Set down the listing from the line containing "You are a computer-use" through the line containing "(1495, 653)", inclusive, copying each line without any change.

## Data shown
════════════════════

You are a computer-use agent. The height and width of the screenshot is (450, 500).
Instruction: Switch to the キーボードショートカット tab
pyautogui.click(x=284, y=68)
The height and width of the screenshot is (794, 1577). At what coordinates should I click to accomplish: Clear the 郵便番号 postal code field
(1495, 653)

════════════════════

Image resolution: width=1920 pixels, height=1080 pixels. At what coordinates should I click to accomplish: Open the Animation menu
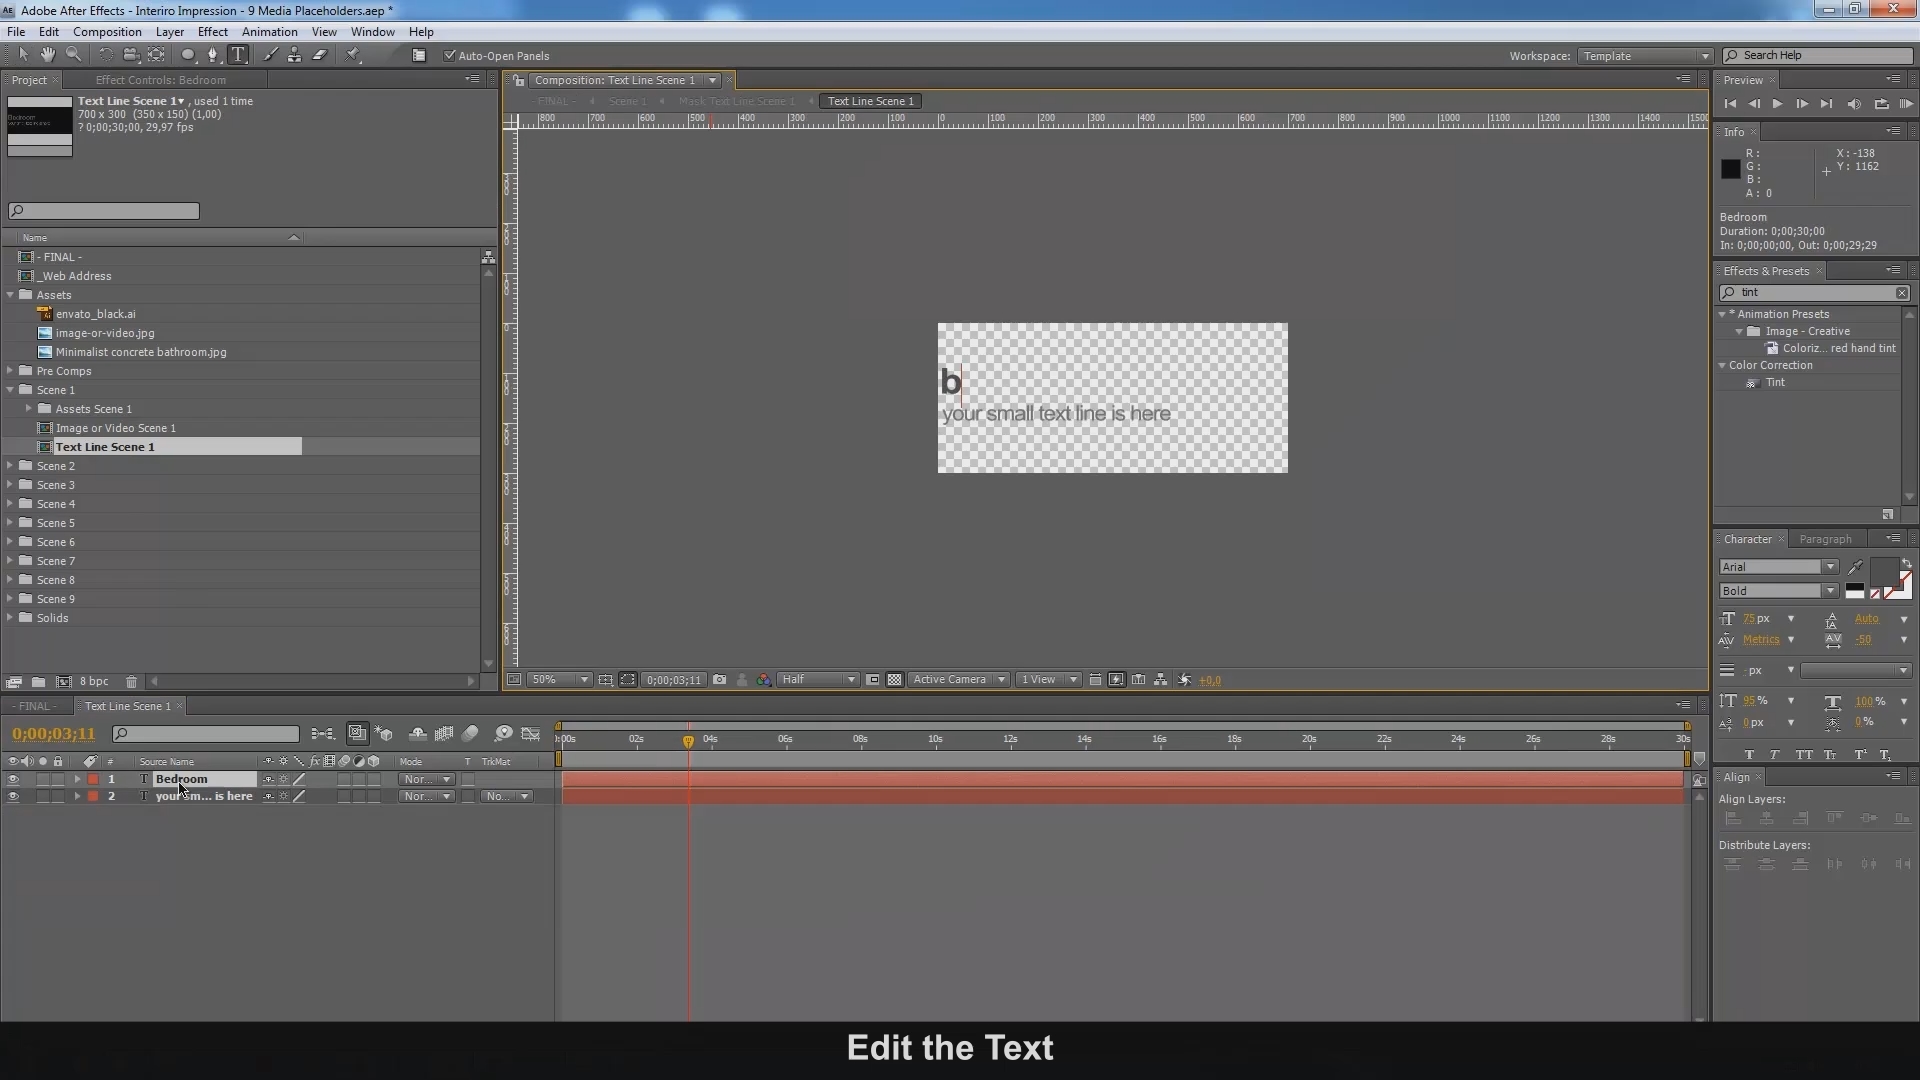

════════════════════

## Result of this task
You are a computer-use agent. The height and width of the screenshot is (450, 500).
Instruction: Switch to the キーボードショートカット tab
pyautogui.click(x=284, y=68)
The height and width of the screenshot is (794, 1577). At what coordinates should I click to accomplish: Clear the 郵便番号 postal code field
(1495, 653)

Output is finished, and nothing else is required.